Will you quote all of the entries, word for word?

Stored items:
· · ·

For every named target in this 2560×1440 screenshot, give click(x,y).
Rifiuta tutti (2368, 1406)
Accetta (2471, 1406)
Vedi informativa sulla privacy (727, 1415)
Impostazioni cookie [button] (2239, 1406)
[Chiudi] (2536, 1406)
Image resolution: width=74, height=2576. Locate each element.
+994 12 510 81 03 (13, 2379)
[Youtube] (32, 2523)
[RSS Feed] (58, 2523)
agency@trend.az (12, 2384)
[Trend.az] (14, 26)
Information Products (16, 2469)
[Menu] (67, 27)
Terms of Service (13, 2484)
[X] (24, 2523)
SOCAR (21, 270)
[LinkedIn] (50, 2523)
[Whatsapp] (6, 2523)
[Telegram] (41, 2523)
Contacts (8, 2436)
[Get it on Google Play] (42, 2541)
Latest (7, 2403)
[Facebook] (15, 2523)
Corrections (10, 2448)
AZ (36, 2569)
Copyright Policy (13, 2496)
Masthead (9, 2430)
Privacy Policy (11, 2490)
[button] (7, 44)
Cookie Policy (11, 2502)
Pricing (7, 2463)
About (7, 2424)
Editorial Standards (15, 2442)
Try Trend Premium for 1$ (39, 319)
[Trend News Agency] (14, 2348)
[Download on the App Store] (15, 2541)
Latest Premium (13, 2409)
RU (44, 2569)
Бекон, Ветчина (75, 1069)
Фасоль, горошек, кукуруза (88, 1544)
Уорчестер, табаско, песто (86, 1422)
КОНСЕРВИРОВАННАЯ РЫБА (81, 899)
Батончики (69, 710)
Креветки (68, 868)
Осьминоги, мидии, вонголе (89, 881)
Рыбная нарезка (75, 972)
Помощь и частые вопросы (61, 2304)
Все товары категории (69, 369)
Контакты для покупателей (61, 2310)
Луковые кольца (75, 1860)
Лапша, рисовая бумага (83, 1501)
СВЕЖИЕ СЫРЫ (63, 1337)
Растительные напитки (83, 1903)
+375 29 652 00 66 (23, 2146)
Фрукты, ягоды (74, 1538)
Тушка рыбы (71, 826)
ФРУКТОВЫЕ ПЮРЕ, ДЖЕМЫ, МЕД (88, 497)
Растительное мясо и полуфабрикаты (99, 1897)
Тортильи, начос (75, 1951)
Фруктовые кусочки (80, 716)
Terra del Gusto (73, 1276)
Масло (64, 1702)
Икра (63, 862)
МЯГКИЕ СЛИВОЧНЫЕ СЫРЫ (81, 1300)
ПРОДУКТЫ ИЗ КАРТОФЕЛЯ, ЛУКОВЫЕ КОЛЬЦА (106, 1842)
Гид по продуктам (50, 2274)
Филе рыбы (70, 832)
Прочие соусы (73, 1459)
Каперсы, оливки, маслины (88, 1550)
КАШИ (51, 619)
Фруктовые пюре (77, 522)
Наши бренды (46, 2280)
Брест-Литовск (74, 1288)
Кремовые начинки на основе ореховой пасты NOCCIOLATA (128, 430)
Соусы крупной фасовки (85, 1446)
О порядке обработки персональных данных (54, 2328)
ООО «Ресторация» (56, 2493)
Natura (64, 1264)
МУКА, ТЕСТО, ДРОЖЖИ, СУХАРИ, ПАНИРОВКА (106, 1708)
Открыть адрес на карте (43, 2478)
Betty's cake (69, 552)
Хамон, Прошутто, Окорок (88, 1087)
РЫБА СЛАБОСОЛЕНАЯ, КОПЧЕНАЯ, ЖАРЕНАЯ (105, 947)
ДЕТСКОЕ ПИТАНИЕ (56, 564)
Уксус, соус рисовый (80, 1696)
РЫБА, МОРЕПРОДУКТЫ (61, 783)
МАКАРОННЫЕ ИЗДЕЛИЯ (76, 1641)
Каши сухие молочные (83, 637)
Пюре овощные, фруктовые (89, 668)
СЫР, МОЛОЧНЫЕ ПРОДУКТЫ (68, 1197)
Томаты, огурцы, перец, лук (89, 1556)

· · ·

**Task response:**
For every named target in this 2560×1440 screenshot, give click(x,y).
Rifiuta tutti (2368, 1406)
Accetta (2471, 1406)
Vedi informativa sulla privacy (727, 1415)
Impostazioni cookie [button] (2239, 1406)
[Chiudi] (2536, 1406)
Image resolution: width=74, height=2576. Locate each element.
+994 12 510 81 03 (13, 2379)
[Youtube] (32, 2523)
[RSS Feed] (58, 2523)
agency@trend.az (12, 2384)
[Trend.az] (14, 26)
Information Products (16, 2469)
[Menu] (67, 27)
Terms of Service (13, 2484)
[X] (24, 2523)
SOCAR (21, 270)
[LinkedIn] (50, 2523)
[Whatsapp] (6, 2523)
[Telegram] (41, 2523)
Contacts (8, 2436)
[Get it on Google Play] (42, 2541)
Latest (7, 2403)
[Facebook] (15, 2523)
Corrections (10, 2448)
AZ (36, 2569)
Copyright Policy (13, 2496)
Masthead (9, 2430)
Privacy Policy (11, 2490)
[button] (7, 44)
Cookie Policy (11, 2502)
Pricing (7, 2463)
About (7, 2424)
Editorial Standards (15, 2442)
Try Trend Premium for 1$ (39, 319)
[Trend News Agency] (14, 2348)
[Download on the App Store] (15, 2541)
Latest Premium (13, 2409)
RU (44, 2569)
Бекон, Ветчина (75, 1069)
Фасоль, горошек, кукуруза (88, 1544)
Уорчестер, табаско, песто (86, 1422)
КОНСЕРВИРОВАННАЯ РЫБА (81, 899)
Батончики (69, 710)
Креветки (68, 868)
Осьминоги, мидии, вонголе (89, 881)
Рыбная нарезка (75, 972)
Помощь и частые вопросы (61, 2304)
Все товары категории (69, 369)
Контакты для покупателей (61, 2310)
Луковые кольца (75, 1860)
Лапша, рисовая бумага (83, 1501)
СВЕЖИЕ СЫРЫ (63, 1337)
Растительные напитки (83, 1903)
+375 29 652 00 66 (23, 2146)
Фрукты, ягоды (74, 1538)
Тушка рыбы (71, 826)
ФРУКТОВЫЕ ПЮРЕ, ДЖЕМЫ, МЕД (88, 497)
Растительное мясо и полуфабрикаты (99, 1897)
Тортильи, начос (75, 1951)
Фруктовые кусочки (80, 716)
Terra del Gusto (73, 1276)
Масло (64, 1702)
Икра (63, 862)
МЯГКИЕ СЛИВОЧНЫЕ СЫРЫ (81, 1300)
ПРОДУКТЫ ИЗ КАРТОФЕЛЯ, ЛУКОВЫЕ КОЛЬЦА (106, 1842)
Гид по продуктам (50, 2274)
Филе рыбы (70, 832)
Прочие соусы (73, 1459)
Каперсы, оливки, маслины (88, 1550)
КАШИ (51, 619)
Фруктовые пюре (77, 522)
Наши бренды (46, 2280)
Брест-Литовск (74, 1288)
Кремовые начинки на основе ореховой пасты NOCCIOLATA (128, 430)
Соусы крупной фасовки (85, 1446)
О порядке обработки персональных данных (54, 2328)
ООО «Ресторация» (56, 2493)
Natura (64, 1264)
МУКА, ТЕСТО, ДРОЖЖИ, СУХАРИ, ПАНИРОВКА (106, 1708)
Открыть адрес на карте (43, 2478)
Betty's cake (69, 552)
Хамон, Прошутто, Окорок (88, 1087)
РЫБА СЛАБОСОЛЕНАЯ, КОПЧЕНАЯ, ЖАРЕНАЯ (105, 947)
ДЕТСКОЕ ПИТАНИЕ (56, 564)
Уксус, соус рисовый (80, 1696)
РЫБА, МОРЕПРОДУКТЫ (61, 783)
МАКАРОННЫЕ ИЗДЕЛИЯ (76, 1641)
Каши сухие молочные (83, 637)
Пюре овощные, фруктовые (89, 668)
СЫР, МОЛОЧНЫЕ ПРОДУКТЫ (68, 1197)
Томаты, огурцы, перец, лук (89, 1556)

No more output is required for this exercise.